Our study's strengths include its prospective design, the inclusion of a well-defined and clinically relevant patient population from an understudied region, and the use of a standardized, blinded ultrasound protocol. However, we acknowledge certain limitations. First, this is a single-center study, which may affect the generalizability of our cut-off values. Second, Doppler ultrasound is known to be operator-dependent, although we sought to minimize this with experienced radiologists and a standardized protocol. Third, the "gold standard" of liver biopsy was not performed in all patients for ethical and practical reasons, and categorization was based on a composite of clinical and non-invasive findings.

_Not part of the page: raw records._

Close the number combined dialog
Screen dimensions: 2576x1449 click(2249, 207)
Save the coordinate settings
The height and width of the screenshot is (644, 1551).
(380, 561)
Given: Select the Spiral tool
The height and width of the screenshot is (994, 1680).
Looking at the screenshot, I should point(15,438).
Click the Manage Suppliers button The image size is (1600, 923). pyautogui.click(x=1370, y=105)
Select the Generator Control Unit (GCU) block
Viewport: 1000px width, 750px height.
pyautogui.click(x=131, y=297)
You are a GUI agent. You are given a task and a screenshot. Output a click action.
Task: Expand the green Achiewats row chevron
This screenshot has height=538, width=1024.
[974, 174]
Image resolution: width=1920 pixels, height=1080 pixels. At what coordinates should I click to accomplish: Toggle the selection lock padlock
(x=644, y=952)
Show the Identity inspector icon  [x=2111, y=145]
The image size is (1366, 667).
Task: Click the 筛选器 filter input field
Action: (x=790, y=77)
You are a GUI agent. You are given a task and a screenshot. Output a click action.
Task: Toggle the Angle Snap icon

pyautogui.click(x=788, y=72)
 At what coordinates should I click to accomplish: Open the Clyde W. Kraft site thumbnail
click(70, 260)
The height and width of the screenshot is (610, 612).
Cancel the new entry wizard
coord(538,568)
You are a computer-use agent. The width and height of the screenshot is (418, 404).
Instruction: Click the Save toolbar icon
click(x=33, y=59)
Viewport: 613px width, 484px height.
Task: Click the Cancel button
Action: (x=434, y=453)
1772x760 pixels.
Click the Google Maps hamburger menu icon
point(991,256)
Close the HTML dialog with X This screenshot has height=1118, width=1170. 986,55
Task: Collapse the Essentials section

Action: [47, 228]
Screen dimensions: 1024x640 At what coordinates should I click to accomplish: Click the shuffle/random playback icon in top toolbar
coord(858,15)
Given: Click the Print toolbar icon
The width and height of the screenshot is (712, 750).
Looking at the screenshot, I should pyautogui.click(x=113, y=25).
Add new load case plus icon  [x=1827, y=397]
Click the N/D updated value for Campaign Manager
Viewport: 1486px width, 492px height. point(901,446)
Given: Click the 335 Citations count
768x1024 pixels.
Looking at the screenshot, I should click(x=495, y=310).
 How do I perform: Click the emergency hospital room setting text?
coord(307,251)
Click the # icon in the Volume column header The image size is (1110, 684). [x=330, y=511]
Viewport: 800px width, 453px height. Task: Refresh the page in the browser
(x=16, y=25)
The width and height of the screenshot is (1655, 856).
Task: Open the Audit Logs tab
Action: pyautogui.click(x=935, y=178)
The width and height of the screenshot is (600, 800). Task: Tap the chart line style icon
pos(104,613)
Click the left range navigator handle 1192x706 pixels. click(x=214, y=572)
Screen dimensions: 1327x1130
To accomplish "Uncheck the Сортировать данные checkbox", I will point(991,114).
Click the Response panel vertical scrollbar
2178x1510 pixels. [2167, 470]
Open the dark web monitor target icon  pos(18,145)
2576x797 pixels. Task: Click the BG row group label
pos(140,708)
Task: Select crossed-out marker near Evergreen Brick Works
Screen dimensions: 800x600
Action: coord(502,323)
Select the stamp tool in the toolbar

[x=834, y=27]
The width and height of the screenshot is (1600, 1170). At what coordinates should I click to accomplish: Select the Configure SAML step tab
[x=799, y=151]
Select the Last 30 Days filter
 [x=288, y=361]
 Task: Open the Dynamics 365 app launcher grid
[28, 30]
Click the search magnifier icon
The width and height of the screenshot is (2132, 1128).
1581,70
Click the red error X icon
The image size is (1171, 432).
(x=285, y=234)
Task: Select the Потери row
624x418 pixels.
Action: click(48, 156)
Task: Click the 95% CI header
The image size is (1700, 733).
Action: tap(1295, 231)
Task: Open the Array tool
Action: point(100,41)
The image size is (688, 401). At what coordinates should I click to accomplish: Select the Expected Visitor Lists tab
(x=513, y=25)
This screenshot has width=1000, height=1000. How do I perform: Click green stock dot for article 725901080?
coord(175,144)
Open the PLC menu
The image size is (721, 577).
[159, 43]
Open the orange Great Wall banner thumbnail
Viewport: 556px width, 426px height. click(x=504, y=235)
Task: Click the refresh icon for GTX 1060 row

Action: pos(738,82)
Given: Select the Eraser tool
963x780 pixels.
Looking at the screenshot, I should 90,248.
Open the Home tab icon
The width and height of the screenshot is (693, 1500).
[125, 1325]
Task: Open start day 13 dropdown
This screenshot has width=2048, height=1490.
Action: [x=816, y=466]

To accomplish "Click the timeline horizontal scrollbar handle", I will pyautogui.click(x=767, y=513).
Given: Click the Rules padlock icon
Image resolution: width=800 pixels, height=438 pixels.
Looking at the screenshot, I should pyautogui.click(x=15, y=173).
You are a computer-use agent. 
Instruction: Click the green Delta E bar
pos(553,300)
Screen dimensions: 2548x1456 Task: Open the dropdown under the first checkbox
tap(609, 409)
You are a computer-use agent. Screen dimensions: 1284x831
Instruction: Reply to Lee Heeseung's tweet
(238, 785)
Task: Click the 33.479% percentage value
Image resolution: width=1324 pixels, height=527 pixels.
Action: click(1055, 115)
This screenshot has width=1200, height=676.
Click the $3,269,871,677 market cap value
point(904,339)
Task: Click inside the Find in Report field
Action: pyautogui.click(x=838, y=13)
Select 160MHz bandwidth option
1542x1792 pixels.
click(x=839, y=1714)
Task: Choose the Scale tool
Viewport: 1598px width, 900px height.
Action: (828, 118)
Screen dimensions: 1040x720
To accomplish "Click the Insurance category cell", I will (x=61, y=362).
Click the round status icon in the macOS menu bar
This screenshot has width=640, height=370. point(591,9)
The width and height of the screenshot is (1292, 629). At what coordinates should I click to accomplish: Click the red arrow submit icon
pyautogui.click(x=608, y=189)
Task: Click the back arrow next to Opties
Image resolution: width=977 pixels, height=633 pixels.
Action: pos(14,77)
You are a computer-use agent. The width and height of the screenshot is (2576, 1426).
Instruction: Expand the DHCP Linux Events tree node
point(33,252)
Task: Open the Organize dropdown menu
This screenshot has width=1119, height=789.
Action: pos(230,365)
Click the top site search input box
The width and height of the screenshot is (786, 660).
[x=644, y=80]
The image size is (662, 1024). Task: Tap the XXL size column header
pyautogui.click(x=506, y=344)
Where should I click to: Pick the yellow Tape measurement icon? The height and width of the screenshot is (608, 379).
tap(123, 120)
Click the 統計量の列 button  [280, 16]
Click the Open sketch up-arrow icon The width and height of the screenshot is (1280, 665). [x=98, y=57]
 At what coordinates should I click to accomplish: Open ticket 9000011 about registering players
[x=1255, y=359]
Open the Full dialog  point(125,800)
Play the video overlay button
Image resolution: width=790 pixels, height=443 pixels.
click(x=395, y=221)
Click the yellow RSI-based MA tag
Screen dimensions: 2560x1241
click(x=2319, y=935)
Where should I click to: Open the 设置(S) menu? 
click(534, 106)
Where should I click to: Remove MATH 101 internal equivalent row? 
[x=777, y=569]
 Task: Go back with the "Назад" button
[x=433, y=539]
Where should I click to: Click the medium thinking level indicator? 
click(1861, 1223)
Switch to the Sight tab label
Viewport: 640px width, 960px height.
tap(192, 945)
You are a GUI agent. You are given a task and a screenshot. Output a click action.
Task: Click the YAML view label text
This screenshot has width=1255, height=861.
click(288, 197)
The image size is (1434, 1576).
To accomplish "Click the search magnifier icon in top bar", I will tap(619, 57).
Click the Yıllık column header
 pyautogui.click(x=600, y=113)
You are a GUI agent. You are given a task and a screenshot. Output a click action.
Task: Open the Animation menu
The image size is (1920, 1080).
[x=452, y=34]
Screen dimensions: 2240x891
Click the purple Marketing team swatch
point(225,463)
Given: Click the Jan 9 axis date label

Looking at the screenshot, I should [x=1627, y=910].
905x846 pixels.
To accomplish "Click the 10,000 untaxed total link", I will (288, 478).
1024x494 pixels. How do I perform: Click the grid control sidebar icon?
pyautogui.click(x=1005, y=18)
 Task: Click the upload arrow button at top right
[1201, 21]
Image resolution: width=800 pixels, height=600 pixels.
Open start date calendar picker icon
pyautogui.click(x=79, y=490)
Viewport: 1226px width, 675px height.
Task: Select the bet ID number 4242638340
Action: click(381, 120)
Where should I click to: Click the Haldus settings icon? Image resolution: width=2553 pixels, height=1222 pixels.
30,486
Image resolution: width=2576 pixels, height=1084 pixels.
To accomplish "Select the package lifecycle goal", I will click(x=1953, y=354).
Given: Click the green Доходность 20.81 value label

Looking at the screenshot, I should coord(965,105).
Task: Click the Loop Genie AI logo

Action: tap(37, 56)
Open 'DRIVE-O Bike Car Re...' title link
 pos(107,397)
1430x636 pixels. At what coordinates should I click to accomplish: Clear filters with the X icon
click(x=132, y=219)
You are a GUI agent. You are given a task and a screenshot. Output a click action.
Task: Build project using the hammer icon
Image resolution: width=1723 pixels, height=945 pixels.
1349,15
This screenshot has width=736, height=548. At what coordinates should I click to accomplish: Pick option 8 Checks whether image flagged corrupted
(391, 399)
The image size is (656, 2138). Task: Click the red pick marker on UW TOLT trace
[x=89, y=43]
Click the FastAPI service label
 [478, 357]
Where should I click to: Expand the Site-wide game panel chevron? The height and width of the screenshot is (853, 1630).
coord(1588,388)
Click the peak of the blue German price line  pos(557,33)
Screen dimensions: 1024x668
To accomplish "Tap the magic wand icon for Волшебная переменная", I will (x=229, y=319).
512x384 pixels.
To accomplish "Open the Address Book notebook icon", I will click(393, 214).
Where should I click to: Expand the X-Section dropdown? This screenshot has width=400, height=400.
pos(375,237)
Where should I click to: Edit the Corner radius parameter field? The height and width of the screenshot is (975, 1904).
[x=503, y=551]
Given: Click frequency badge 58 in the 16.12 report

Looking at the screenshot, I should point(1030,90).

In conclusion, this study demonstrates that cirrhotic and non-cirrhotic portal hypertension have distinct hemodynamic signatures on Doppler ultrasonography. A combination of low portal vein velocity, high congestion index, and particularly a high hepatic artery resistive index (HA-RI > 0.72) are reliable indicators of cirrhotic portal hypertension. These non-invasive parameters provide valuable diagnostic information that can help differentiate the etiology of portal hypertension, thereby guiding appropriate prognostic counseling and management strategies, especially in resource-constrained clinical environments.